The Second Worst Restaurant in France

By Alexander McCall Smith

Polygon, £14.99

The obvious question posed by the title of Alexander McCall Smith’s latest novel seems a clever carrot with which to lure readers into the author’s first foray into rural France. Don’t hold your breath, though; rather than tell us which is the worst restaurant in France, the focus here is on why La Table de St Vincent, situated in an apparently idyllic village near Poitiers, has been so poorly assessed by locals. And how two Brits (as they are described) from Edinburgh heroically reverse its reputation.

Sadly, we don’t get to the heart of the matter until almost halfway through. Before then we have to endure the tedious company of protagonist Chloe, the overweening, five-times-married cousin of mild-mannered Paul, the food writer of McCall Smith's My Italian Bulldozer novel. This time Paul has a commission to write a new book entitled The Philosophy of Food. His chaotic Edinburgh lifestyle, made impossible by his girlfriend’s two ridiculous cats, prevents him from meeting his deadline, so Chloe offers him a room at her rented house in rural France. From there, they encounter the ailing restaurant.

Chloe has the irritating habit of addressing her younger cousin as “dear boy” and wears an oversized straw hat to boot. Her pronouncements on matters ranging from monarchy (who “provide people with a sense of tribal identity”) to Catholic nuns and saints (who “really are a bit much”) set a rather uncomfortable tone – not helped by some seriously clunky dialogue. Wrapping croissants neatly in paper, as the local baker does, would not be done in The Anglosphere, “a world in which people speak English, think in English and behave in an English-speaking way”. Eat your heart out, Peter Mayle.

This insufferable character is no Precious Ramotswe, the heroine of McCall’s No1 Ladies Detective Agency series. Would Precious dare describe an unsavoury character, who turns out to be fairly pivotal to the plot, as having “that typical Balkan male head”? Montenegrins, opines Chloe, “all look as if they’ve been hit on the back of the head with a shovel”.

Things get a little better with the introduction of the rest of the cast and an increasingly complex plotline involving twin owners of the house, a pregnant local girl, Paul’s decision to cast off his burdensome commission, the belated emergence of Chloe’s real identity and, of course, the restaurant itself.
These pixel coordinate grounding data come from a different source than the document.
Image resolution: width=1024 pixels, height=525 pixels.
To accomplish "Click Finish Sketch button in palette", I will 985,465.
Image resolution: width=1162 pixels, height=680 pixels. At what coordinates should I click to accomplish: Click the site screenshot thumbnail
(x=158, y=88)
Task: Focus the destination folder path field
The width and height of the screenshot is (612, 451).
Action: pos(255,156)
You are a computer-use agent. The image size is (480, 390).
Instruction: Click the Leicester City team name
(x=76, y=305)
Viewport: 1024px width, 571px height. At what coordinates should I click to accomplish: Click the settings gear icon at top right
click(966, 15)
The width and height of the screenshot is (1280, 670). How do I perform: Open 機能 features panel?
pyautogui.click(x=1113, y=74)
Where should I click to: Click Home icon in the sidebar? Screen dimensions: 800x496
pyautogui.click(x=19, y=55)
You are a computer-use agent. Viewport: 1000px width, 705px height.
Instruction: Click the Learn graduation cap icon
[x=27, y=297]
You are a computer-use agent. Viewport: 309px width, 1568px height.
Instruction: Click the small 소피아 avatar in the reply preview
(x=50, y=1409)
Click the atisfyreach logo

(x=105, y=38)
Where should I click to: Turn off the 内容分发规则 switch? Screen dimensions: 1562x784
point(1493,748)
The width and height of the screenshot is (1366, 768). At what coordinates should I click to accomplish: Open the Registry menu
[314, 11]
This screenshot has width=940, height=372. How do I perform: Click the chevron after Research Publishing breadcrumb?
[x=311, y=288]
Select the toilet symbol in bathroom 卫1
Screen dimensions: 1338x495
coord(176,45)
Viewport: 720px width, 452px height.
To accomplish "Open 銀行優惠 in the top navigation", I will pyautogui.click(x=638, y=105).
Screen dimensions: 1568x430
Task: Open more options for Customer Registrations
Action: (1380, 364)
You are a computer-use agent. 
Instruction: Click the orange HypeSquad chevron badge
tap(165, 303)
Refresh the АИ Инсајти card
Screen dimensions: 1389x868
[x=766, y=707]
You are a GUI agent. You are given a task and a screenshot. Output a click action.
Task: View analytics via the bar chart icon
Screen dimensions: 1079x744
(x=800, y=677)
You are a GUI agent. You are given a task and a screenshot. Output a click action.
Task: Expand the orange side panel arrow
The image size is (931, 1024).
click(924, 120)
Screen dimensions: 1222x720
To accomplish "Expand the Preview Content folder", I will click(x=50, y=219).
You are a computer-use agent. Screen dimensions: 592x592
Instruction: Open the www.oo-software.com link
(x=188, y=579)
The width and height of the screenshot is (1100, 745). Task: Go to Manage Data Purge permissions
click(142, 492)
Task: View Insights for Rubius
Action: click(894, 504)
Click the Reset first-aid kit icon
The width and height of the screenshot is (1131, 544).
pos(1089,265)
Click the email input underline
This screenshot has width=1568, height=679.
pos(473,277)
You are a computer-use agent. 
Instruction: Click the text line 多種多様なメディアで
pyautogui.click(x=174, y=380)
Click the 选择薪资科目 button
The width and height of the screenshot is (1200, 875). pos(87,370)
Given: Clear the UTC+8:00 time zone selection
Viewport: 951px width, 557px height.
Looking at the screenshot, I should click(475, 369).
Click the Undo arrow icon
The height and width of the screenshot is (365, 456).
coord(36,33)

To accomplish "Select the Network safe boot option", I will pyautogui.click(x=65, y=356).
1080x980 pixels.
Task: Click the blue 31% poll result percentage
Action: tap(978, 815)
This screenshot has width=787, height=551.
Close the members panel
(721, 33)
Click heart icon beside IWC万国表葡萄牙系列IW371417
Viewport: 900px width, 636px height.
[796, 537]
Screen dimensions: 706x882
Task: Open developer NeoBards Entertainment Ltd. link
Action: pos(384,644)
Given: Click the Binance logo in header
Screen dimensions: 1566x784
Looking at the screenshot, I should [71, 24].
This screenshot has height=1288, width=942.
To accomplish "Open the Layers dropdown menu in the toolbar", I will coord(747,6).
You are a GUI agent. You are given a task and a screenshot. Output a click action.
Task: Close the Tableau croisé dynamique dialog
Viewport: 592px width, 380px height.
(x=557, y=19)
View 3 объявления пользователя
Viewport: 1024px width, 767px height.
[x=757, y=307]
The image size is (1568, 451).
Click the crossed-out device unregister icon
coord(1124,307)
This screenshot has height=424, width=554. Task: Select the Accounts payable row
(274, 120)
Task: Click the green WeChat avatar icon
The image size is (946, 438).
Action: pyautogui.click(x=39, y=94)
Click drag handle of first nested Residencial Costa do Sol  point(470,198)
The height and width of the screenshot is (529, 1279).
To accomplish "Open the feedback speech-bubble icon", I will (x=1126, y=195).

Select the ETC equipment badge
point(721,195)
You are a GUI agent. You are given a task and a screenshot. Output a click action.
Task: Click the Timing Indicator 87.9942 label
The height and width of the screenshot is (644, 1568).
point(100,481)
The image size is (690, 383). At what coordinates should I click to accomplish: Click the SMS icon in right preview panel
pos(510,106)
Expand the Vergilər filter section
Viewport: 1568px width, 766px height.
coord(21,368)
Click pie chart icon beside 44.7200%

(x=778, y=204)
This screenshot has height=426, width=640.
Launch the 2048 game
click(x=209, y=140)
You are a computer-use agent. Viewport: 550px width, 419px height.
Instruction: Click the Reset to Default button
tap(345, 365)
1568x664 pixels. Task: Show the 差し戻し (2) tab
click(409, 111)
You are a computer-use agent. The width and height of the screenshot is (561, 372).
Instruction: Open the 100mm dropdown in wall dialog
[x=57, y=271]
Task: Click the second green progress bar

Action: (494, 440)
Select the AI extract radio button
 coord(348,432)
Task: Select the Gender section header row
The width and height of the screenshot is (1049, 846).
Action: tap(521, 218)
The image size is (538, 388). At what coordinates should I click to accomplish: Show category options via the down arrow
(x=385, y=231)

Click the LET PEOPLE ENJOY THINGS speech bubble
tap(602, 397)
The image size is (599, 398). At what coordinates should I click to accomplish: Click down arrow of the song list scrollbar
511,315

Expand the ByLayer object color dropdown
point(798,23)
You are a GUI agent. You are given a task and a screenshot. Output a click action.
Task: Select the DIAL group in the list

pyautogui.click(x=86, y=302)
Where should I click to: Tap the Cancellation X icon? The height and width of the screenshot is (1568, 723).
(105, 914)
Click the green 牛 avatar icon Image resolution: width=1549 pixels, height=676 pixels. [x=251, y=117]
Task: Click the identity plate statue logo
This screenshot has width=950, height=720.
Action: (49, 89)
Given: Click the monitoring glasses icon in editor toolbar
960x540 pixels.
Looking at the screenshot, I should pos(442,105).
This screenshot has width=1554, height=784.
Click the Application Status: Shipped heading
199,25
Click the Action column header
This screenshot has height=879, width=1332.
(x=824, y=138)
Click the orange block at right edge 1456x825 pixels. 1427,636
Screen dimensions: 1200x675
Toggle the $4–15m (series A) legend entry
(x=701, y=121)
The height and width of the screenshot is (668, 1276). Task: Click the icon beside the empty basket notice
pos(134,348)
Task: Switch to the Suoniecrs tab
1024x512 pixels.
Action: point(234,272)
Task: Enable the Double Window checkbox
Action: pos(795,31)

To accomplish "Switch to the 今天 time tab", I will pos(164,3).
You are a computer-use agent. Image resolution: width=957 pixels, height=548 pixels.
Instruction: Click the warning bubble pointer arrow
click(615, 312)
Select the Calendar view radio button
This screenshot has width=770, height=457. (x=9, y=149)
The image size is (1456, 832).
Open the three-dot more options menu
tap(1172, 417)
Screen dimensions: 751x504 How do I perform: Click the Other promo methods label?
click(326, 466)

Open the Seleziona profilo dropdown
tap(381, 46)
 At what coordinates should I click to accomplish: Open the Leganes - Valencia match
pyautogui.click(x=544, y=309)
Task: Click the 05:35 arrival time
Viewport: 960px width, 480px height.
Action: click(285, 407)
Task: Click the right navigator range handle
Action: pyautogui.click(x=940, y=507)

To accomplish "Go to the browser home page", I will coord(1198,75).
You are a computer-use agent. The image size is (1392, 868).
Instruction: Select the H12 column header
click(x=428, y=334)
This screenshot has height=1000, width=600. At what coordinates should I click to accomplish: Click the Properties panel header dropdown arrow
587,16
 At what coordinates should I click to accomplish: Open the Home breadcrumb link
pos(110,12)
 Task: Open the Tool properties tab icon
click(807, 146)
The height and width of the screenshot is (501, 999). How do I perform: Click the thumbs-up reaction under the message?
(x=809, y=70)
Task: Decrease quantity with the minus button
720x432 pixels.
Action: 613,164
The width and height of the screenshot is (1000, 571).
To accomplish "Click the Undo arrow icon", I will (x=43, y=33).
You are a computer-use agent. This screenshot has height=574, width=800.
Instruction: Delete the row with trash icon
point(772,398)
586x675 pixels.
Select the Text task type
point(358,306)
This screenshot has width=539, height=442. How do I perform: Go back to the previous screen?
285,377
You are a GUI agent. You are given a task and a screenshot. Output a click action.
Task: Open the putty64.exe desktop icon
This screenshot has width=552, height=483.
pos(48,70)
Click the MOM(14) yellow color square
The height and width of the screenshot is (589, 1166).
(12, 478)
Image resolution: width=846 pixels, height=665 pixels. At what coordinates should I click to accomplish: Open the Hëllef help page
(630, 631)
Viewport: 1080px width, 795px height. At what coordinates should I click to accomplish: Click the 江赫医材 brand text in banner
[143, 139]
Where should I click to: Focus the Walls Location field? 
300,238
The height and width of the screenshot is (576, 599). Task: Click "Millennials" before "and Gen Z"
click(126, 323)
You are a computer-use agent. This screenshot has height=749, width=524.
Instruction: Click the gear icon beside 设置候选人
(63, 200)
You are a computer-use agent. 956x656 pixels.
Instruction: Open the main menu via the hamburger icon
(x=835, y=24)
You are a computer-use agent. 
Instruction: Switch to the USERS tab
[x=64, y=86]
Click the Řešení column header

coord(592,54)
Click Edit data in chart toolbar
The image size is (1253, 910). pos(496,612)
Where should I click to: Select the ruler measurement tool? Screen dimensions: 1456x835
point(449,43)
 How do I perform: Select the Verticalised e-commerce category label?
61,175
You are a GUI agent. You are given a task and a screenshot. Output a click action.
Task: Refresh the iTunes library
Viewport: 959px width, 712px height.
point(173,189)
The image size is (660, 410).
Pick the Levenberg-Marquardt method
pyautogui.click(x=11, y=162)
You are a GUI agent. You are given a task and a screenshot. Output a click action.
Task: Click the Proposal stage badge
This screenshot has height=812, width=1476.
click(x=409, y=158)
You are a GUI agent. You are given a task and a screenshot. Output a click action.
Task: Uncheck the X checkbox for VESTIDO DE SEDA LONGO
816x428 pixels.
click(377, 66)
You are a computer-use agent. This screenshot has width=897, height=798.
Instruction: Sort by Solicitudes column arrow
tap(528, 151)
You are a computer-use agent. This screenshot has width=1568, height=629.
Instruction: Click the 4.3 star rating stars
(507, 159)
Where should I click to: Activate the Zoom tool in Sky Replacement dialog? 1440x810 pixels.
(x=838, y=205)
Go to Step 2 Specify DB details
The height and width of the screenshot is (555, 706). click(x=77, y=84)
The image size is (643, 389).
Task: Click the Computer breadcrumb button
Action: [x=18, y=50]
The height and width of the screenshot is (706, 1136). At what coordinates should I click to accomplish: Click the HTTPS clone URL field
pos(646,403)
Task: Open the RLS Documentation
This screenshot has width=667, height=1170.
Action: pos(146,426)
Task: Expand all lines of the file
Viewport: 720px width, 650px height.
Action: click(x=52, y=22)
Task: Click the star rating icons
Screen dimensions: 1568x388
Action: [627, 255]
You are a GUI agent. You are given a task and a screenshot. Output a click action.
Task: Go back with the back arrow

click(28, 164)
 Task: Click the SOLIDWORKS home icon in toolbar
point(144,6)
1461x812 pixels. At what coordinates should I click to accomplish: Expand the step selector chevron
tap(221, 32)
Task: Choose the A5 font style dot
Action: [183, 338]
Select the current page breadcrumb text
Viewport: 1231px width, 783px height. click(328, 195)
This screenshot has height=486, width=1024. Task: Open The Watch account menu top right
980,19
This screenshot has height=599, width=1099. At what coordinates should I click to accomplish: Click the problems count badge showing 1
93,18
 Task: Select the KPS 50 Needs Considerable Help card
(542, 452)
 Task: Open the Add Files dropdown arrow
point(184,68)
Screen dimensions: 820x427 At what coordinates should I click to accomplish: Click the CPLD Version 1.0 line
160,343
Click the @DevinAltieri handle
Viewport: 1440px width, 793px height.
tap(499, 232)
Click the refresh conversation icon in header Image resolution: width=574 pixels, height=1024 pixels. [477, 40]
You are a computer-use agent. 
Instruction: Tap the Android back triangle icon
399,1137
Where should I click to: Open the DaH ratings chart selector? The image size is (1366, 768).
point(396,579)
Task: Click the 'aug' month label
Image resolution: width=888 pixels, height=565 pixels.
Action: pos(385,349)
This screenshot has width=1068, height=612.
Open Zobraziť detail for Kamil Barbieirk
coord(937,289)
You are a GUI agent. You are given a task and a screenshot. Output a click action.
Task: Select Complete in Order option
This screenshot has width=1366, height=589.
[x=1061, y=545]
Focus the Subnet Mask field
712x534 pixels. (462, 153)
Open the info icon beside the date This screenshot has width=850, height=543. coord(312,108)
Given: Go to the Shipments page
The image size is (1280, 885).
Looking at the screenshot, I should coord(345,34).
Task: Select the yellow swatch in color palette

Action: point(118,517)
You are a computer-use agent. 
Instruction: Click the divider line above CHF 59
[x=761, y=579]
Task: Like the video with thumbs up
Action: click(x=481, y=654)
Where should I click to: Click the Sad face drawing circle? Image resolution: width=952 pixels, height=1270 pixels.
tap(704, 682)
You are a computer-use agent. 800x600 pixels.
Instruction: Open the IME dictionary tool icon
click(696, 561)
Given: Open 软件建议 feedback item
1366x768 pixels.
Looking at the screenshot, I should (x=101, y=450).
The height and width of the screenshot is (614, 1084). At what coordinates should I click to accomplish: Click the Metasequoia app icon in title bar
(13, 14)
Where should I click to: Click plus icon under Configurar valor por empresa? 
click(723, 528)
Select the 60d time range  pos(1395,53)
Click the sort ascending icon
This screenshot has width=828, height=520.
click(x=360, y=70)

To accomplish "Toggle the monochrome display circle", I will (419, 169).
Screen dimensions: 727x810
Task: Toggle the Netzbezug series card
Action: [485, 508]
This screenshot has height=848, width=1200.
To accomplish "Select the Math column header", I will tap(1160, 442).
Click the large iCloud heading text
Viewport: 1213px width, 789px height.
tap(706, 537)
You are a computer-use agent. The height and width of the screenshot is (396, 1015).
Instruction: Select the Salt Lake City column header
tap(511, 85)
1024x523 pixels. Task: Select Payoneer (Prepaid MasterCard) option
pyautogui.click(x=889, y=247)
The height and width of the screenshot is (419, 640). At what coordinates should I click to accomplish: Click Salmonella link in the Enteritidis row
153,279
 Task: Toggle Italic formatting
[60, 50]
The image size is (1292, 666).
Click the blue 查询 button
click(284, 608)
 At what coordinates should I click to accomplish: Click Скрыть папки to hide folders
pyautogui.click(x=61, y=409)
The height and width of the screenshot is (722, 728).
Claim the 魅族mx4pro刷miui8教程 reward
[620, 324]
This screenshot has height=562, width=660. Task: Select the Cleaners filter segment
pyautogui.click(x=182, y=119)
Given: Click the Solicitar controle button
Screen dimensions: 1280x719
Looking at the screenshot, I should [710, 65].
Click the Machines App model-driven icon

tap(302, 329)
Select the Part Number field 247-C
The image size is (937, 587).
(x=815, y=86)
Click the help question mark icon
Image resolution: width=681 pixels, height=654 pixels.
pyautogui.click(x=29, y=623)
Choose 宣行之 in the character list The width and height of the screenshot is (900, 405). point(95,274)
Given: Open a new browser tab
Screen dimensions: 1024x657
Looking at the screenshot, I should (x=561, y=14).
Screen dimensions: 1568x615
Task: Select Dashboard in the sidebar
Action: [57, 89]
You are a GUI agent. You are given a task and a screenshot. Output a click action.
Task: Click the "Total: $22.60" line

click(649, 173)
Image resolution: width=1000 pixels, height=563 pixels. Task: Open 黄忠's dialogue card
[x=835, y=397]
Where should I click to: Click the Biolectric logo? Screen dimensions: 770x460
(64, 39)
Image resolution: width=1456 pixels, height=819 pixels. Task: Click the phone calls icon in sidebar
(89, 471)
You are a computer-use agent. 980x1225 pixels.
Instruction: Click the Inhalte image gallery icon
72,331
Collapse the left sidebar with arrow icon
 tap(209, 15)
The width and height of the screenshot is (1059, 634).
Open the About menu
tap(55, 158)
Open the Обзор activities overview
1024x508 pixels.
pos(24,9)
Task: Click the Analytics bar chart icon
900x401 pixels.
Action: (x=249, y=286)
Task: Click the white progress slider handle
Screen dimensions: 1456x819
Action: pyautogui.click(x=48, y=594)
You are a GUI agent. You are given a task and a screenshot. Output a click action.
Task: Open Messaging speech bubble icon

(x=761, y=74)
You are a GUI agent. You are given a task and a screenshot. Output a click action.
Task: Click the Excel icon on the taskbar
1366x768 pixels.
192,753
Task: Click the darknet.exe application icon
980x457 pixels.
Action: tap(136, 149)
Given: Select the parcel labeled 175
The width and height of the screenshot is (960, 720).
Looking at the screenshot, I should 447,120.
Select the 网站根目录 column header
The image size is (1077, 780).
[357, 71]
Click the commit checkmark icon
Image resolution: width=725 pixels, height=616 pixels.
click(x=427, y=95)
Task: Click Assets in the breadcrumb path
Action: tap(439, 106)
The hapless chef Claude’s soupe a l’oignon is so bad its very existence simply beggars belief. Three days old, it’s a green, glutinous mass mouldering in the bottom of a greasy soup pot yet it’s on the lunch menu; try getting that past the Food Standards inspectors (ANSES in France) and you’d be shut down before you could say bon appetit. The quiche is improbably soggy-bottomed, white wine is served warm. The problems here are so screamingly obvious and so easily fixable as to be laughable, and render the novel’s fundamental premise more flimsy than an under-baked meringue. More worrying, perhaps, is the unpleasant whiff of jingoistic imperialism in the idea that it takes the Brits to show the French how to do it.

It’s a pity that we only encounter some serious gastronomy towards the end, when Paul goes to an olive oil tasting with the new young chef. I’d like to have read more of this. In true McCall Smith form, everything turns out for the best in the best of all possible worlds. Kindness conquers all and potentially irreparable divides are healed.

The author’s legion of fans may devour this latest offering without question. I wonder, however, if some will find it too formulaic. In short, The Second Worst Restaurant in France needs more than a pinch of salt to rescue it.